4) Message boards : News : Future of the RakeSearch project (Message 1035)
Posted 7 Jun 2019 by Profile [B@P] Daniel
Post:
Started crunching R10 wus yesterday! So far they works fine, takes 3 hours per wu more or less.

So the whole R10 search space is 7 millions bigger than R9? Yeah to complete that we will need more people and hopefully a GPU app, otherwise it's impossible. But something is better than nothing! So... who will find the first R10 ODLS?

It's not very feasible. I released 1st optimized app about 1.5 year ago. This means that search of whole rank 10 space would roughly take ten million years at current speed. Assuming that Moore's law still would be in effect, full search of rank 10 space would require about 34 years. Assuming that more people and GPU app would be available now and allow to crunch thousand times faster, it still would require about 19 years.
5) Message boards : News : Future of the RakeSearch project (Message 1027)
Posted 5 Jun 2019 by Profile [B@P] Daniel
Post:
... Are you telling me that the current rank 10 app release (which requires run times of up to 4 hrs for some of the tasks I completed - compared to 20 min. for rank 9 tasks on the same machine) already employs the same optimizations incl. an autodetection module to select the appropriate SSE/AVX code? ...

Yes. Not all (because some optimizations linked with previous structure of application), but most effective. Without this optimizations computations reqiure in several times more time. This does not exclude options of additional optimizations. Amount of work into "average" workunit, for rank 10, as we see now - increased into several times. And like for rank 9, amount of work in different workunits can be varied by ~3-5-7 times for most workunits and by 20-30 for very small and very large workunits.
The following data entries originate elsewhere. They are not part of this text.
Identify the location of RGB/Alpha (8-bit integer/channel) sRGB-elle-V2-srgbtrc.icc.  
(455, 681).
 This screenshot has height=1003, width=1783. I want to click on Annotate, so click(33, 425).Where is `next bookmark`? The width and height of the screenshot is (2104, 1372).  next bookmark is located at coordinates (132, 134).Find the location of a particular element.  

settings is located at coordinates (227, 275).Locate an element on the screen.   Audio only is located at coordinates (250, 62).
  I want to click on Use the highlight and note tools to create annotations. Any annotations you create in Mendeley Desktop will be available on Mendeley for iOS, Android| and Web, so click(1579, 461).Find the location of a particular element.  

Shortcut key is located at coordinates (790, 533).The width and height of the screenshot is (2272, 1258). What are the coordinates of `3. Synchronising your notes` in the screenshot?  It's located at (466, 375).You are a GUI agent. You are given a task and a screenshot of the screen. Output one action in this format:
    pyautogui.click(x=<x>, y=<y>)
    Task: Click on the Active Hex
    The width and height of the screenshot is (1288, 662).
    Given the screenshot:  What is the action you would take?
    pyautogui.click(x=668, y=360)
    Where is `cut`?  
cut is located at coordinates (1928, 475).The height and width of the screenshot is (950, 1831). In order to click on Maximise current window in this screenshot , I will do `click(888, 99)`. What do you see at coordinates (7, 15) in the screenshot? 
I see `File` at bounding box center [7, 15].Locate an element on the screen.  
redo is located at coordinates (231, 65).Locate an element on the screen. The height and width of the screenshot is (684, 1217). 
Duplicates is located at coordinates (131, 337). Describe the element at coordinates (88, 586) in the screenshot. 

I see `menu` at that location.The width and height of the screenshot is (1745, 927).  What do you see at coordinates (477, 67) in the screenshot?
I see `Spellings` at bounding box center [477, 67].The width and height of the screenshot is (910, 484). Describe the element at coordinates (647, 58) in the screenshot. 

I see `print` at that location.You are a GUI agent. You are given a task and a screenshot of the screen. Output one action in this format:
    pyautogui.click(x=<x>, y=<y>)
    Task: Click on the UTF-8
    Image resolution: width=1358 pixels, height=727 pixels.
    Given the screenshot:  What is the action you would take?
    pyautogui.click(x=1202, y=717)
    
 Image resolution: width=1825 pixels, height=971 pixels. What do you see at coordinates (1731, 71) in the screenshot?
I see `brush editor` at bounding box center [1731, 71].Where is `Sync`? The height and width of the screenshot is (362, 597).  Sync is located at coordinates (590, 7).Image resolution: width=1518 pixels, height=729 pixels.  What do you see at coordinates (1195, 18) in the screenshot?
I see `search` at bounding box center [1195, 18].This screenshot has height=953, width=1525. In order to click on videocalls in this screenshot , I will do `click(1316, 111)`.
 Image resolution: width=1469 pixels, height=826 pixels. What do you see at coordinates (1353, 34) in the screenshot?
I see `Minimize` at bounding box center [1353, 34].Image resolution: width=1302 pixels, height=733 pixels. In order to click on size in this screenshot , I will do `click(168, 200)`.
This is also important, as stated in https://rake.boincfast.ru/rakesearch/forum_thread.php?id=39&postid=1011:
In new workunits (for rank 10) much more squares per 1% - 10 millions versus 2.75 millions in workunits for rank 9. And for "making" square of rank 10 also need more work than for square rank 9.
6) Message boards : Number crunching : Optimized RakeSearch app for rank 9 (computations finished) (Message 1008)
Posted 3 Jun 2019 by Profile [B@P] Daniel
Post:
Hi, also run time on last R9 is begin be slower,dont know why... running last optimised avx , from daniel. but whole rake team do good work , hope optimised R10 will comming soon ,,

I had a chance to peek on a new app code. It already uses many of optimizations implemented by me in rank 9 app. There is still place for some optimizations (for sure SSE/AVX can be added), but do not hold your breath - possible speedups will not be as spectacular as for rank 9 app.
7) Message boards : Number crunching : Processing both R9 & R10 tasks on the same machine (Message 1007)
Posted 3 Jun 2019 by Profile [B@P] Daniel
Post:
When you do it this way, replaced binary will be used until BOINC restart - after it BOINC will download official binary again. Note that official binary is not able to properly load checkpoint files from optimized app, so it will not work properly.

If you want to use both apps, you need to add rank 10 app to app_info.xml. Do do this, you need to find appropriate tags for new app in your client_state.xml, and copy them to app_info.xml. Of course you will also need binaries for both apps.
8) Message boards : News : Future of the RakeSearch project (Message 995)
Posted 2 Jun 2019 by Profile [B@P] Daniel
Post:
Is there a way to just get the new 10 work units. I have deleted the app_config file but I am still getting the old files as well as the new ones and the old ones take two or three times the time to complete.

Does the new application have a new app_name ?

In RakeSearch preferences you can choose which apps you want to run. By default all apps are enabled.
9) Message boards : News : Future of the RakeSearch project (Message 973)
Posted 27 May 2019 by Profile [B@P] Daniel
Post:
Do we need to remove Daniel's optimized app in order for these to run properly?

Yes, otherwise BOINC will not download new app. You will have to remove app_info.xml and restart BOINC. When you will do this, BOINC will also download current official app, if you will have some WUs for it.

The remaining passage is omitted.